== Brief 1 ==
In the blog post about Zoom and video communication, rewrite the paragraph beginning "It’s been my position for some time" as a short bulleted list that keeps its main facts.
== Brief 2 ==
Duplicate the part of the blog post about Zoom and video communication starting with "This norm is" and going on through "and the sort.".

== Text segment ==
◆ ◆ ◆ ◆

Star Trek was a harbinger to a great many things that have come to pass. The little handheld communicators that look like modern cellphones. The little tablets that look like, well tablets.
When Khan hails Kirk how do they communicate? He comes up on a big screen and they talk smack. This was the prevailing way beings communicated throughout the show and movies. It is the Norm.
This norm is coming to pass as well. How will beings communicate in 5, 10, or 20 years and from an enterprise perspective whom is ushering it in?
It’s been my position for some time that if we are only looking at Zoom from being only a video conferencing company we are missing the longer story. Nearly every industry will see some or even much level of communication ushering in a video component to the strategy. There is a whole economy revolved around video that has not been realized. The TAM, $43B that Zoom references from the IDC Unified Communications as a Service(UCaaS) is minuscule to where this will eventually reach. Granted Zoom doesn’t reach that $43B because it includes all things UCaaS like hardware and the sort.
This interview with Zoom CFO left my jaw dragging on the floor. I will only paste a snip of the whole. There is much much more in this link:
CML: How should we think about the size of your market. The number $43 billion was mentioned on the call, for the “unified communications as a service” market…
KS: $43 billion is the right figure, but there is a bigger opportunity.

◆ ◆ ◆ ◆

== Entries provided ==
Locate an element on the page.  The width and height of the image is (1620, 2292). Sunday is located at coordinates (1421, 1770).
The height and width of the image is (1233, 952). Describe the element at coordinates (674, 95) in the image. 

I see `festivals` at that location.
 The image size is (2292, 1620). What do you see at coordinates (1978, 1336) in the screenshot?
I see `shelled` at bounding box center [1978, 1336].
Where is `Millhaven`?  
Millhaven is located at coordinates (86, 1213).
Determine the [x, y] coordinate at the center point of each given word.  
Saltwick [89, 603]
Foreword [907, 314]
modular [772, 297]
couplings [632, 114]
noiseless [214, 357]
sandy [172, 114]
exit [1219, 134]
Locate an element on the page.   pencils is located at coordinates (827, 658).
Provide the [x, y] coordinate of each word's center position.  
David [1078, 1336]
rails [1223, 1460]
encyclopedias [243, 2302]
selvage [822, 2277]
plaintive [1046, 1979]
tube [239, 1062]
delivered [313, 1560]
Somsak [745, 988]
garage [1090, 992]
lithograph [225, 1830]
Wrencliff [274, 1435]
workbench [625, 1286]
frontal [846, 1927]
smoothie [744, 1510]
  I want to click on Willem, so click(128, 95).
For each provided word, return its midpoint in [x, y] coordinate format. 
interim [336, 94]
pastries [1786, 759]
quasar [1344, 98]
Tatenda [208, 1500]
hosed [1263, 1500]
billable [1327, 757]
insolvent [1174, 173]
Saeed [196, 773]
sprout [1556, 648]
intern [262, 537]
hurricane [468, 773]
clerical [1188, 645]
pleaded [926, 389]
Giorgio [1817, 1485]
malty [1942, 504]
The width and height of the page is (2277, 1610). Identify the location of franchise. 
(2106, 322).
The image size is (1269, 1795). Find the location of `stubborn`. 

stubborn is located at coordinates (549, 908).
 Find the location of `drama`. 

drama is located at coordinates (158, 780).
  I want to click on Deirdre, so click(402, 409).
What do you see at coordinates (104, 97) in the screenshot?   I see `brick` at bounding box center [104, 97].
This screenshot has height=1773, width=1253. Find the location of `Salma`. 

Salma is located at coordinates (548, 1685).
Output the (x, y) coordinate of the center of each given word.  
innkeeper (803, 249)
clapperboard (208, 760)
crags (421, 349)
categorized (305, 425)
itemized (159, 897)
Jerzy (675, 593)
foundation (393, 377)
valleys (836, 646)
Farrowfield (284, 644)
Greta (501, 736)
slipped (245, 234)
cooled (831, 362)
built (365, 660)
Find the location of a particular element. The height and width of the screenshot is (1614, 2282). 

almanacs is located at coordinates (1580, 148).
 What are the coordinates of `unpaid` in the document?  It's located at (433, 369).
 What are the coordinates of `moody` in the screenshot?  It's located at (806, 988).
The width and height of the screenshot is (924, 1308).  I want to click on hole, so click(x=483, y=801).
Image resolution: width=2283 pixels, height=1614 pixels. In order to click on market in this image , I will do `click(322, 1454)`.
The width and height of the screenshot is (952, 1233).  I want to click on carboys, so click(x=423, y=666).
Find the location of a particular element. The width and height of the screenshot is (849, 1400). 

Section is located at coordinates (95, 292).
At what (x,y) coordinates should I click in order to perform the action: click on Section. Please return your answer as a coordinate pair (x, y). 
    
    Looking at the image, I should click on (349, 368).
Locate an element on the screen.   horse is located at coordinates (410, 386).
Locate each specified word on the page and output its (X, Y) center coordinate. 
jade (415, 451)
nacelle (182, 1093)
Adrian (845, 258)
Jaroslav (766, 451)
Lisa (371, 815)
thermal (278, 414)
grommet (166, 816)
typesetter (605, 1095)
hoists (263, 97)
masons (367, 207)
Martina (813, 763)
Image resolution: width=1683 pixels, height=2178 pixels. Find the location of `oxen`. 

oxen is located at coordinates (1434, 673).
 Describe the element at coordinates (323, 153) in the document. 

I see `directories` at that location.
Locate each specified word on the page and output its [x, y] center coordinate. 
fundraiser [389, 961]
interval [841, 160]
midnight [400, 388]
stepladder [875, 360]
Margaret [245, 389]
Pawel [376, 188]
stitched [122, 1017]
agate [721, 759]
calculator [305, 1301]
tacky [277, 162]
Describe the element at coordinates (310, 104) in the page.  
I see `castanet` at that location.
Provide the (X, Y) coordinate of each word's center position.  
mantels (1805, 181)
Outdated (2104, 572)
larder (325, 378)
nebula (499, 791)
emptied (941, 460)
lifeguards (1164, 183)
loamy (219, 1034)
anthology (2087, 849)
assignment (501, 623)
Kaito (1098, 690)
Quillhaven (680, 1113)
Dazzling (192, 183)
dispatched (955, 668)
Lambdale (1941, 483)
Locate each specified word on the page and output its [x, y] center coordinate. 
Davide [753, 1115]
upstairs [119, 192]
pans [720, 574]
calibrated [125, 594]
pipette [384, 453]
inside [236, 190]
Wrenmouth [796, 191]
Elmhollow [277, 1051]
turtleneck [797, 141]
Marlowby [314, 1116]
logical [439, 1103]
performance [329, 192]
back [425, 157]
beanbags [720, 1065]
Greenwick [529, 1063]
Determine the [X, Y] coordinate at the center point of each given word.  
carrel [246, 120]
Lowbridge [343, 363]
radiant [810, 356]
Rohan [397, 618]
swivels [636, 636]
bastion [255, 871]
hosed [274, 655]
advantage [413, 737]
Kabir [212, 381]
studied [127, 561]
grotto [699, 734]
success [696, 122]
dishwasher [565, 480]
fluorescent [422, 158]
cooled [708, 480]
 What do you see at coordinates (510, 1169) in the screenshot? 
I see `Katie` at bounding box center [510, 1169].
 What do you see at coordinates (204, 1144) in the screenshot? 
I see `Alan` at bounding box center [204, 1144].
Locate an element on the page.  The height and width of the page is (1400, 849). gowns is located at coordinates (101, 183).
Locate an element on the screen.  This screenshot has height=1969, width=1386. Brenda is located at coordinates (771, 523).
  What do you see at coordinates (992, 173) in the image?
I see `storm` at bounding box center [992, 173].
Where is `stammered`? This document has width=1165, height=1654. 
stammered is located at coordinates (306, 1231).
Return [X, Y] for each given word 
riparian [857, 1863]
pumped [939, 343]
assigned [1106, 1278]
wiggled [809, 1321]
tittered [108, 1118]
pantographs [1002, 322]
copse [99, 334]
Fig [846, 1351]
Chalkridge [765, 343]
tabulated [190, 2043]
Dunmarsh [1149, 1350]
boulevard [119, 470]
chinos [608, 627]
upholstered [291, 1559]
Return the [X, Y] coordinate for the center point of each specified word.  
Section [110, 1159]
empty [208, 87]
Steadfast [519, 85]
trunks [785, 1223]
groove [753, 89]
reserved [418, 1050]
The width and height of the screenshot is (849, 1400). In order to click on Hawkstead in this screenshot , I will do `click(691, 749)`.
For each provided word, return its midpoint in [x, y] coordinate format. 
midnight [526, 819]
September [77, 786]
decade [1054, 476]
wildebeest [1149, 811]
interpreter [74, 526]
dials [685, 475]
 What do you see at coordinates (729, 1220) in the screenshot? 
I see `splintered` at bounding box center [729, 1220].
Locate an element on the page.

◆ ◆ ◆ ◆

== Task solution 1 ==
- Seeing Zoom only as a video conferencing company misses the longer story.
- Nearly every industry will add a video component to some or much of its communication.
- A whole economy built around video has not yet been realized.
- The $43B total addressable market that Zoom cites from IDC's Unified Communications as a Service (UCaaS) figure is small compared with where this will eventually reach.
- Zoom doesn't reach that $43B, because the figure includes all things UCaaS, such as hardware.

== Task solution 2 ==
This norm is coming to pass as well. How will beings communicate in 5, 10, or 20 years and from an enterprise perspective whom is ushering it in?
It’s been my position for some time that if we are only looking at Zoom from being only a video conferencing company we are missing the longer story. Nearly every industry will see some or even much level of communication ushering in a video component to the strategy. There is a whole economy revolved around video that has not been realized. The TAM, $43B that Zoom references from the IDC Unified Communications as a Service(UCaaS) is minuscule to where this will eventually reach. Granted Zoom doesn’t reach that $43B because it includes all things UCaaS like hardware and the sort.